---------- Information ----------
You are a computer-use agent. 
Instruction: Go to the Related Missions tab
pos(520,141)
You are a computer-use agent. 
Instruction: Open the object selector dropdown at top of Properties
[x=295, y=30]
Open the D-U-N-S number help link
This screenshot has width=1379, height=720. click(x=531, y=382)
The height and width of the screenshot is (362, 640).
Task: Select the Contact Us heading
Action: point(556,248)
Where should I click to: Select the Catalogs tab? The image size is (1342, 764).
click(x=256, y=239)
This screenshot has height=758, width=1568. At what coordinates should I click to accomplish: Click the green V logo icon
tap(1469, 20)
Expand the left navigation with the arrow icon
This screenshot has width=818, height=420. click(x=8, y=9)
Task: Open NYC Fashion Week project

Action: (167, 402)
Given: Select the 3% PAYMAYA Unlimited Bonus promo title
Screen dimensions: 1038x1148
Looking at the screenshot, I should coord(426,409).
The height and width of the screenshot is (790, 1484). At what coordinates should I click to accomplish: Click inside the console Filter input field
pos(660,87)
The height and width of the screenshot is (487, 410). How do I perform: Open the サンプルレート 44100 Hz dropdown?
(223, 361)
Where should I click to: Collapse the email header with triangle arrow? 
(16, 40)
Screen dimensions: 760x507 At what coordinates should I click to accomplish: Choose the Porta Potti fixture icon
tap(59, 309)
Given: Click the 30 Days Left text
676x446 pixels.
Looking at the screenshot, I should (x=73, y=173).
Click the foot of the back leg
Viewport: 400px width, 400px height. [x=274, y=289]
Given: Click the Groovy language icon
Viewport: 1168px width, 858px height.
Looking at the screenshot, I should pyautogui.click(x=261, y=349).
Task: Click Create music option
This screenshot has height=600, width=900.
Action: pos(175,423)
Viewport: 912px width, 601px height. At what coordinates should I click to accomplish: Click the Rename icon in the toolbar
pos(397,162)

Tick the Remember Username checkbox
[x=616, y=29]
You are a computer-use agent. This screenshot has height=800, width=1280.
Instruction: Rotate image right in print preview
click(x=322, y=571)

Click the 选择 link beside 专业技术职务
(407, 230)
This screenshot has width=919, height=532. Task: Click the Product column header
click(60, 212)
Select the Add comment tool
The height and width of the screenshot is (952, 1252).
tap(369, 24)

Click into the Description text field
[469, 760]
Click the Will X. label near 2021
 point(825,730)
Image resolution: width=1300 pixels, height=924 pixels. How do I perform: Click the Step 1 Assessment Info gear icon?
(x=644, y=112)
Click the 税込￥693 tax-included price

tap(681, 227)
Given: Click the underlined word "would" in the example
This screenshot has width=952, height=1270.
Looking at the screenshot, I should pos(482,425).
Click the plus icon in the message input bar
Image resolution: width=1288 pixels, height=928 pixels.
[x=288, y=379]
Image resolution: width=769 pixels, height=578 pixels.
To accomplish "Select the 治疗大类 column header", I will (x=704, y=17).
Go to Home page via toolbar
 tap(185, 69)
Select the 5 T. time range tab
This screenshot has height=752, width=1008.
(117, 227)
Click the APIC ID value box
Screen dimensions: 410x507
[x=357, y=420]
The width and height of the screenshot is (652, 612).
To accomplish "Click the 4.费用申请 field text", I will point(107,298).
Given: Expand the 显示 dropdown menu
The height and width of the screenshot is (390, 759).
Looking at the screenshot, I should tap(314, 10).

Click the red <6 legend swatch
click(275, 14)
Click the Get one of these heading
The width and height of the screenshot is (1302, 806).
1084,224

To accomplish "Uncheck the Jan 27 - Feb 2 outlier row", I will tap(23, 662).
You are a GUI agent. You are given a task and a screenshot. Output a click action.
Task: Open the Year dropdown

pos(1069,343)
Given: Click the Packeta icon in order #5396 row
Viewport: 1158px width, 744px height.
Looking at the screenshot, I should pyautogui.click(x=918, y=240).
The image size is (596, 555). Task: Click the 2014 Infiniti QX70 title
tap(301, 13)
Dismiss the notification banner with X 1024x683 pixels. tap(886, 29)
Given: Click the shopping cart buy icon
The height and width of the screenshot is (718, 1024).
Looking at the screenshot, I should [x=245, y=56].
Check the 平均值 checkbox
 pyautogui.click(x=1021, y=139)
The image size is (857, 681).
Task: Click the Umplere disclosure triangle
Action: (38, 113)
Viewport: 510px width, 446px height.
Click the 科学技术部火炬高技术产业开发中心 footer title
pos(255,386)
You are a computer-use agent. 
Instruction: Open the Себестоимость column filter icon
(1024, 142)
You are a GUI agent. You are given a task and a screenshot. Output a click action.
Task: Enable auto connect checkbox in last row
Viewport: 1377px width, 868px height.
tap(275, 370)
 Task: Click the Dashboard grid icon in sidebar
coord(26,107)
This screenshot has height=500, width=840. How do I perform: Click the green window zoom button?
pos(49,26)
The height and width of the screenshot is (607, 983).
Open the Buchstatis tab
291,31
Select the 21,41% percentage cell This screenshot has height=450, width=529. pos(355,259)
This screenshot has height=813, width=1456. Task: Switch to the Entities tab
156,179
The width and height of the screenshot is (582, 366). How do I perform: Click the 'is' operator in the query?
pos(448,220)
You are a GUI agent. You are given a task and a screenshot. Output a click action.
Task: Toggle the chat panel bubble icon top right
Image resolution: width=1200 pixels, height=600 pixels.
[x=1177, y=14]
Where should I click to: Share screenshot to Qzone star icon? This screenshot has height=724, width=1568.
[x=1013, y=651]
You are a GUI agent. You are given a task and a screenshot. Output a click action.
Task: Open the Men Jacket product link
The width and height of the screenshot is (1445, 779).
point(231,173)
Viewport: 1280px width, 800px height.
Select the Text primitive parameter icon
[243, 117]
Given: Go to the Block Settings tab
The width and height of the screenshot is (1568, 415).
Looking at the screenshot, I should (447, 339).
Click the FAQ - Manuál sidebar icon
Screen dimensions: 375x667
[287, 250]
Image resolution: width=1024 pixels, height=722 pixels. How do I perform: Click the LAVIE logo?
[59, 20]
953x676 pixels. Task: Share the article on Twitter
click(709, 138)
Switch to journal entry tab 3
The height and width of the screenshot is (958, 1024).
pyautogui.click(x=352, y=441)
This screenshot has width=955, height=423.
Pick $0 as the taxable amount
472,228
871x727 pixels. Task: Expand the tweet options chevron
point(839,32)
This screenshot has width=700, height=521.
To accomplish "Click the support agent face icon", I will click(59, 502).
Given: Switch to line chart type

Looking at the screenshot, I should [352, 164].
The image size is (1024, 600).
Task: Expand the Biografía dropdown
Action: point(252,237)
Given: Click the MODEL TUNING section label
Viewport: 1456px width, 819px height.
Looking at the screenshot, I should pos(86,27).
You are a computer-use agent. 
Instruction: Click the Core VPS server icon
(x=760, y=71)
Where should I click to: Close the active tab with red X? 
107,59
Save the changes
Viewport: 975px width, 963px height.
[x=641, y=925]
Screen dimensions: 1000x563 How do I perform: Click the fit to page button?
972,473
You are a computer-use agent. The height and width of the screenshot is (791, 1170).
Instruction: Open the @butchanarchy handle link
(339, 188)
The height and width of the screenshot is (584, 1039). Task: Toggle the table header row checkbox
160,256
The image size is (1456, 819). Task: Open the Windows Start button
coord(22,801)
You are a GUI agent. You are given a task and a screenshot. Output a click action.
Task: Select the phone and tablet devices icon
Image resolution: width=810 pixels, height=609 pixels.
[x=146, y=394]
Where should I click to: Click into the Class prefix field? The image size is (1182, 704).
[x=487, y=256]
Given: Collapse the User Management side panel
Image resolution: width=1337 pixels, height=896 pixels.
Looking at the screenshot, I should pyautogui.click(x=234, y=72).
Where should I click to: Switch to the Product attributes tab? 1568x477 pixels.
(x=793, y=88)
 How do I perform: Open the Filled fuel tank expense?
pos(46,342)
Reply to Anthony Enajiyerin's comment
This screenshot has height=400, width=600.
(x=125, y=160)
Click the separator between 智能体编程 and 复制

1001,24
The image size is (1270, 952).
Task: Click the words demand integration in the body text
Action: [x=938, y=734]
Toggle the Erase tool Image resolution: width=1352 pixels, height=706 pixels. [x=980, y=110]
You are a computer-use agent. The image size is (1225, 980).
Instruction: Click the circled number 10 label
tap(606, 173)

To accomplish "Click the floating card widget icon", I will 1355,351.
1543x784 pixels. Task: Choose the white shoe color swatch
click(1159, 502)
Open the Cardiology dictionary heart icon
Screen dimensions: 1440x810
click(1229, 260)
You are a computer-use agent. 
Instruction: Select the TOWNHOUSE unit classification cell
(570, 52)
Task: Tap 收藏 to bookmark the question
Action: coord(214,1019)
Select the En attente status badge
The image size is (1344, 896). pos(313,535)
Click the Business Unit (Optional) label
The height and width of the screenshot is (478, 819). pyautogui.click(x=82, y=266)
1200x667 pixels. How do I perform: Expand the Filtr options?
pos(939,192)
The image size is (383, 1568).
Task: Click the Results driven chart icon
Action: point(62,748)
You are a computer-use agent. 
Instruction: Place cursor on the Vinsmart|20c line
----------
• Task to complete
Every line in the data above that includes the word "panel" should be copied.

• Result for this task
Task: Toggle the chat panel bubble icon top right
Given: Collapse the User Management side panel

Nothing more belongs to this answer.